What you have to do | Retype every line from the one containing "This screenshot has width=1568, height=508." through the last line of the records below, both included; leave out the pictures.

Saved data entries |
·····

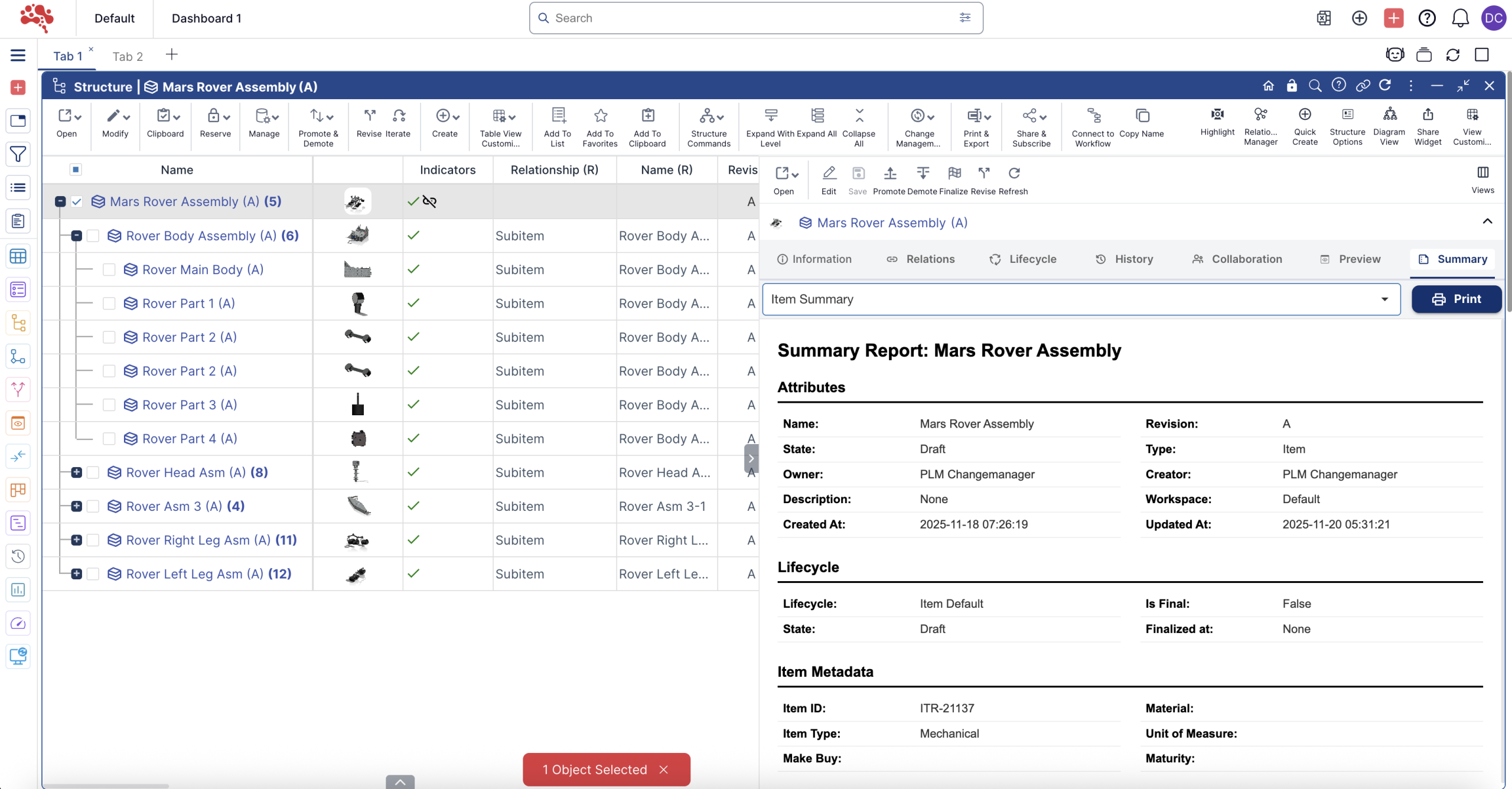Click Add To Favorites star icon
This screenshot has width=1512, height=789.
coord(600,116)
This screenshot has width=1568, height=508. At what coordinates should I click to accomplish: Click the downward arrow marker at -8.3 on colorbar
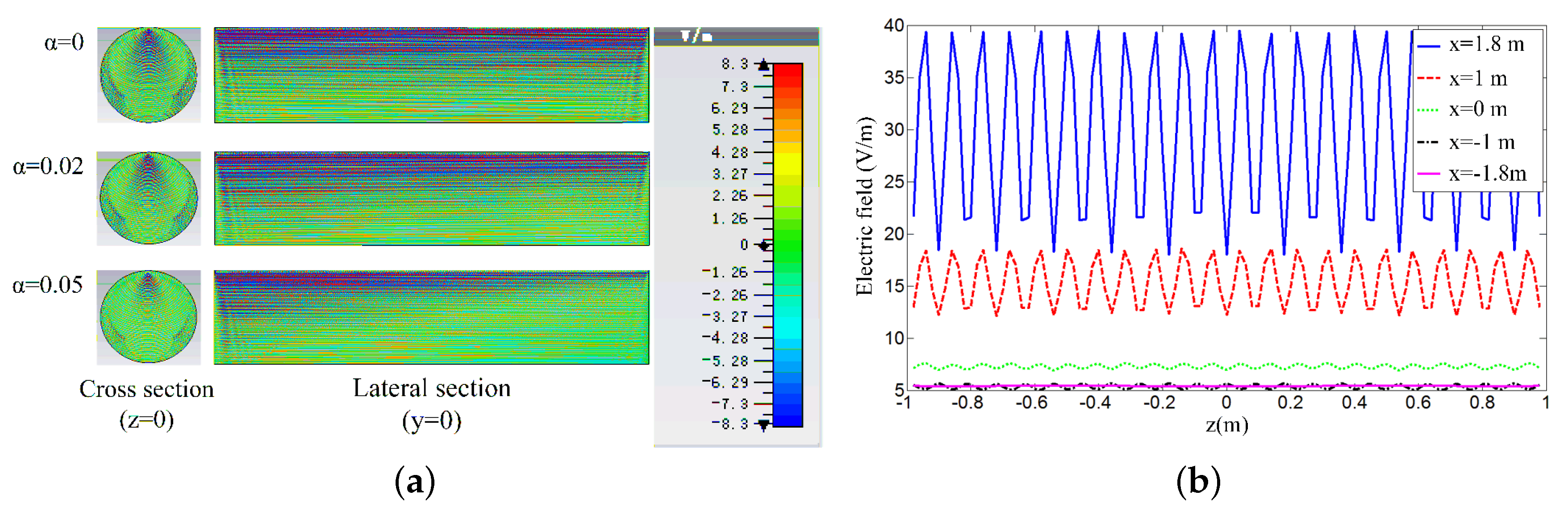763,425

·····

Output for this task |
This screenshot has width=1568, height=508. At what coordinates should I click to accomplish: Click the downward arrow marker at -8.3 on colorbar
763,425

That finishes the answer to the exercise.